# [Angezeigter Text]
⟨

# Aus für Susan Link bei "Riverboat"



## Marco2 (22 Okt. 2018)

*Aus für Susan Link bei mdr "Riverboat"*


​

*Neuer, alter Job für Jörg Kachelmann (60):
Der Wetter-Experte kehrt als Moderator der Talkshow „Riverboat“ zurück.*

*Zusammen mit Kim Fisher (49) wird er ab Januar 2019 wieder freitags um 22 Uhr auf dem MDR zu sehen sein.*
*Diese Personalien bedeuten gleichzeitig das Aus für Stumph, Pilawa und Susan Link, die den Talk zusammen mit Kim Fisher im Wechsel moderierten.*


Kommentar:
Comeback von Jörg Kachelmann...darauf hat die ganze Welt gewartet !!!



*Ein Riesen DANKESCHÖN an Susan Link für superschöne Stunden bei Riverboat !!!*
...Susan war für mich persönlich immer das Highlight der Sendung.:WOW:


----------



## Punisher (22 Okt. 2018)

Dinge, die die Welt nicht braucht


----------



## Rolli (22 Okt. 2018)

Also noch eine Sendung die man dann nicht mehr schauen braucht


----------



## didi33 (22 Okt. 2018)

Da läufts einem eiskalt den Buckel runter. Ich kann mir nicht vorstellen das einer der in den letzten zwei drei Jahren vor allem durch komische Ansichten auffiel diese Sendung aus dem Quotenloch führen wird, da wird es eher noch tiefer runter gehn. Vor allem wenn man bedenkt das z.B. bei der NDR Talk Show die wesentlich interessanteren Gäste sind und das das eigentliche Problem von Riverboat ist. Hin und wieder mal ein Highlight und dann wieder Leute die keiner kennt und keiner braucht.


----------



## krawutz (23 Okt. 2018)

Endlich mal einer, der nicht in lauter Nettigkeit und Harmoniebedürfnis zerfließt. Ein wenig ironische Distanz zu den Gästen (andeutungsweise manchmal bei Pilawa zu sehen) kann der Sendung nur gut tun. Lassen wir ihn erst mal machen - meckern können wir dann immer noch.

⟩

# [Verfügbare Daten]
⟨

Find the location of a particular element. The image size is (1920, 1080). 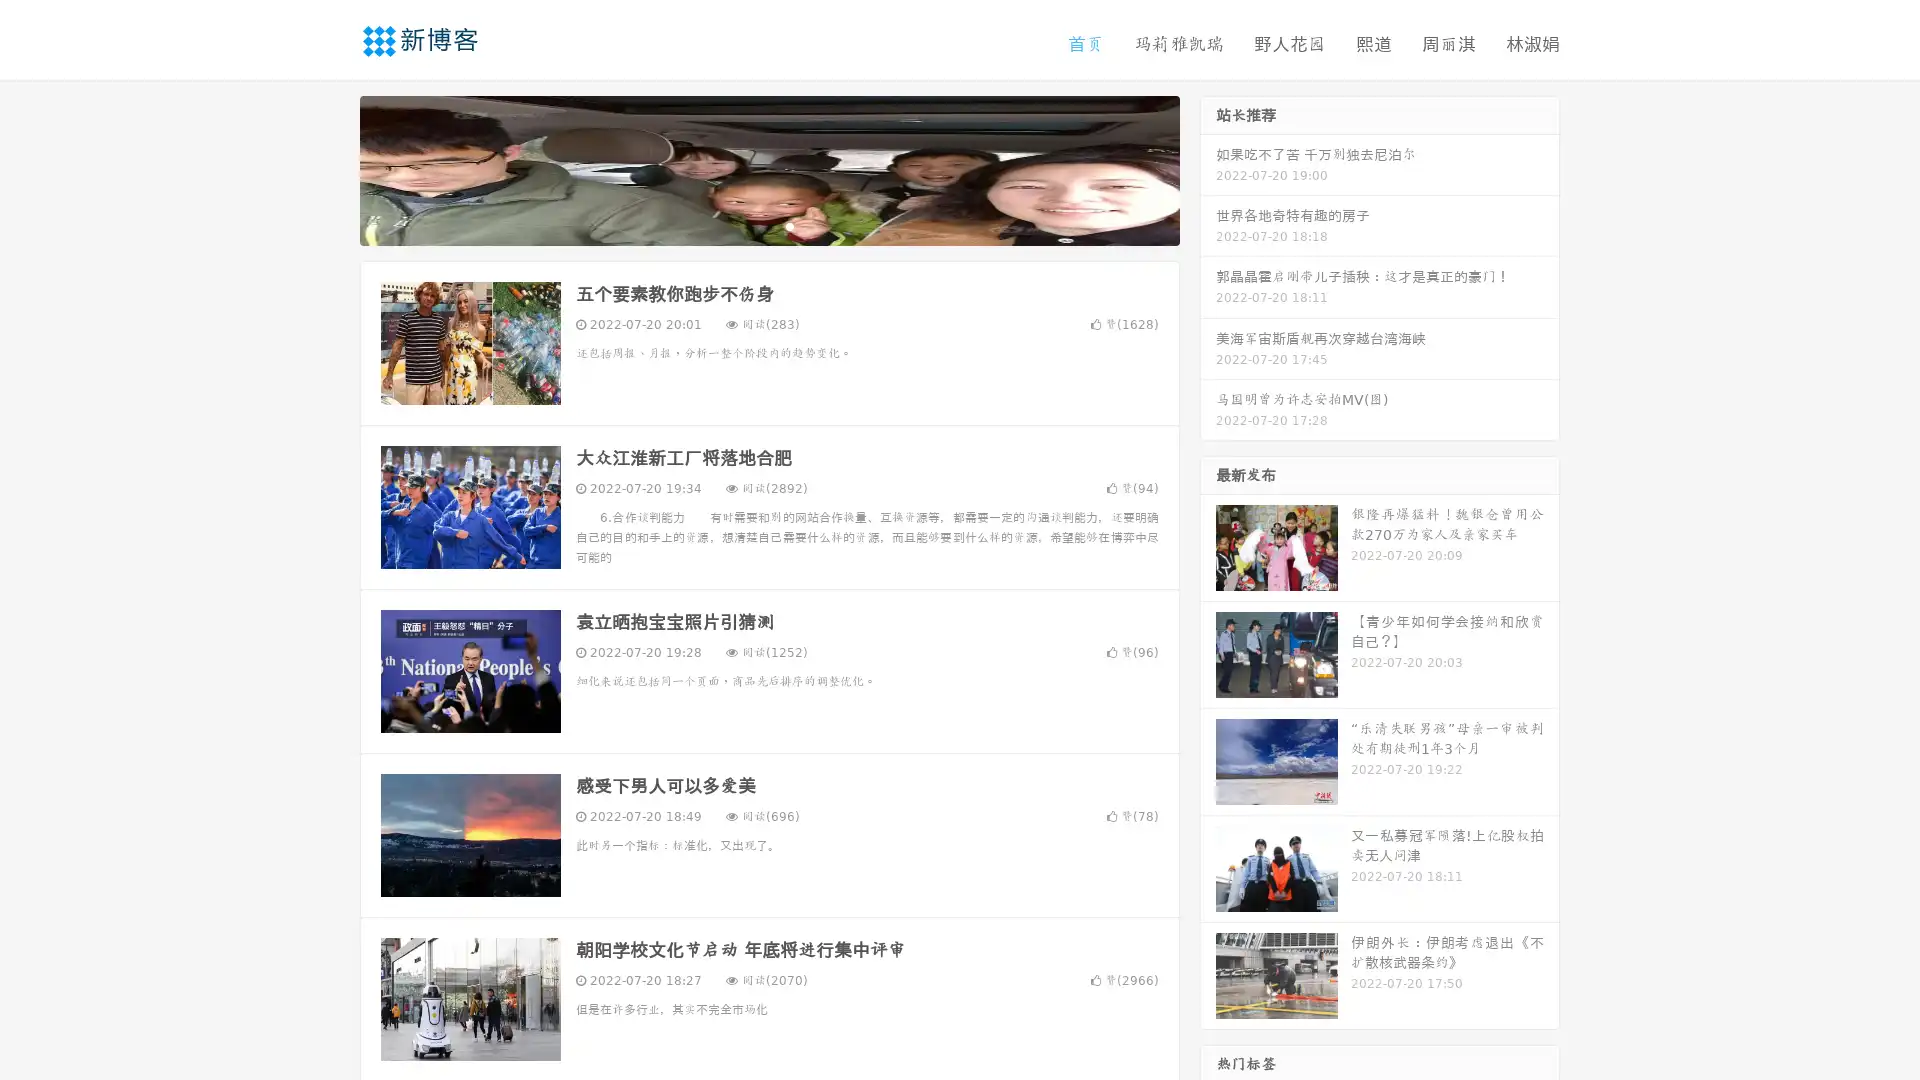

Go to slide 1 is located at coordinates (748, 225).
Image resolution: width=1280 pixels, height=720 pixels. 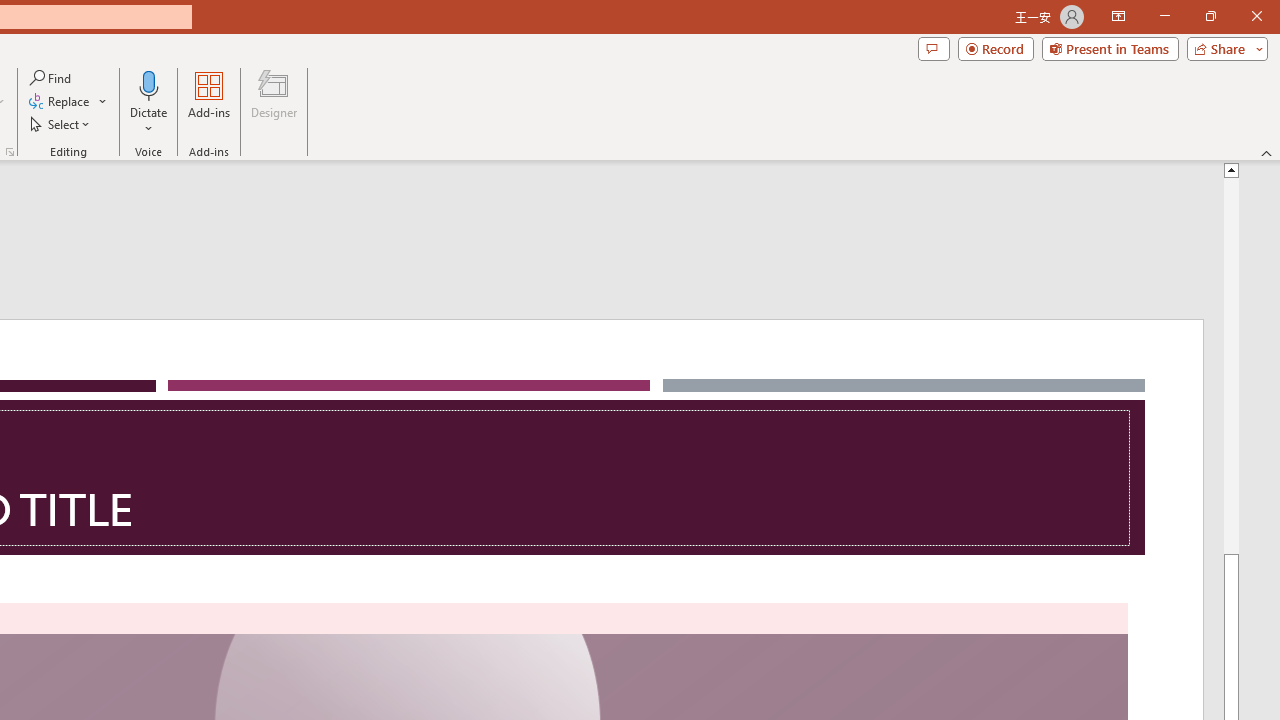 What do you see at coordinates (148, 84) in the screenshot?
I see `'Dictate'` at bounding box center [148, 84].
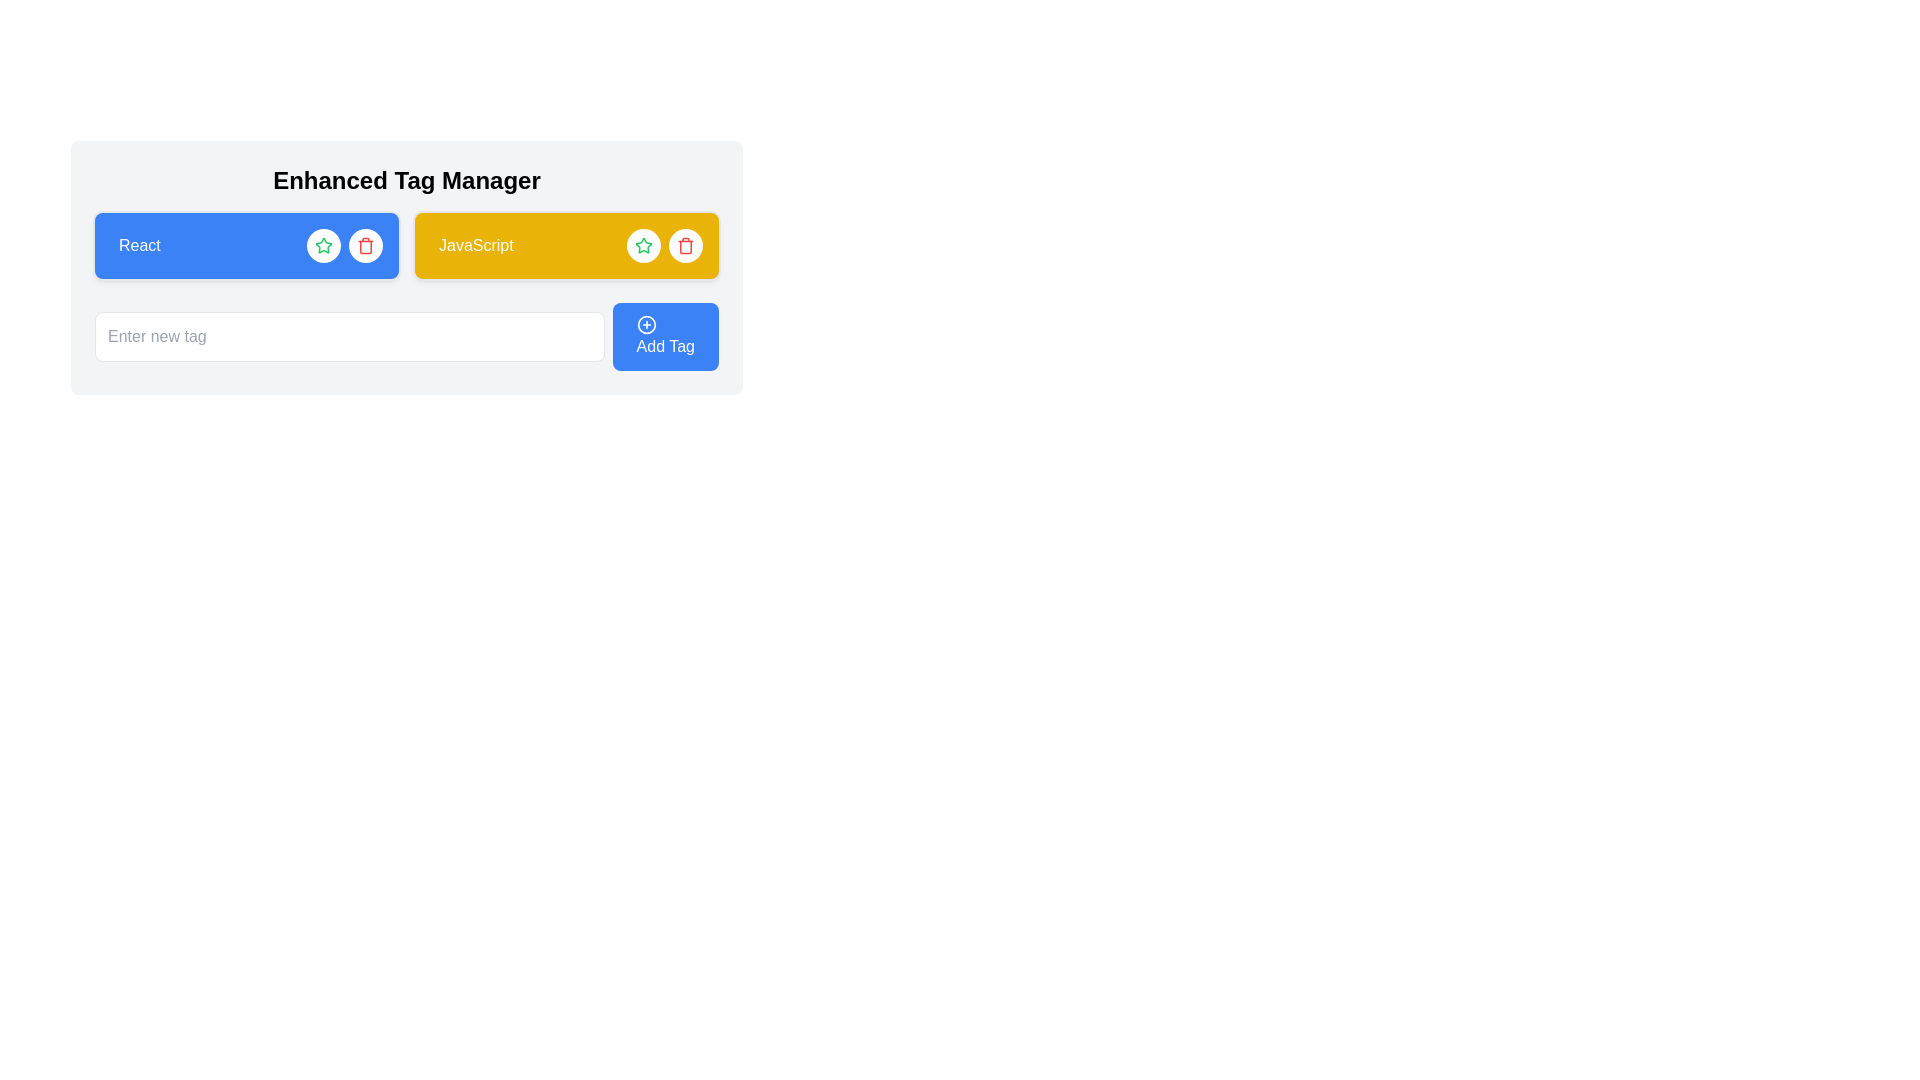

⟩

# [Arbeitsanweisungen]
A) Beantworten Sie anhand des Threads über „Riverboat“ die folgenden Fragen:
(i) Mit wem zusammen wird Jörg Kachelmann die Talkshow moderieren?
(ii) Ab wann und zu welcher Zeit soll die Sendung wieder zu sehen sein?
(iii) Welche Talkshow nennt didi33 als Beispiel für wesentlich interessantere Gäste?
B) Zitieren Sie aus dem Thread über „Riverboat“ den Abschnitt von „## krawutz (23“ bis einschließlich „dann immer noch.“.

# [Lösungen je Aufgabe]
A)
(i) Jörg Kachelmann wird die Talkshow zusammen mit Kim Fisher moderieren.
(ii) Die Sendung soll ab Januar 2019 wieder freitags um 22 Uhr auf dem MDR zu sehen sein.
(iii) didi33 nennt die NDR Talk Show.

B)
## krawutz (23 Okt. 2018)

Endlich mal einer, der nicht in lauter Nettigkeit und Harmoniebedürfnis zerfließt. Ein wenig ironische Distanz zu den Gästen (andeutungsweise manchmal bei Pilawa zu sehen) kann der Sendung nur gut tun. Lassen wir ihn erst mal machen - meckern können wir dann immer noch.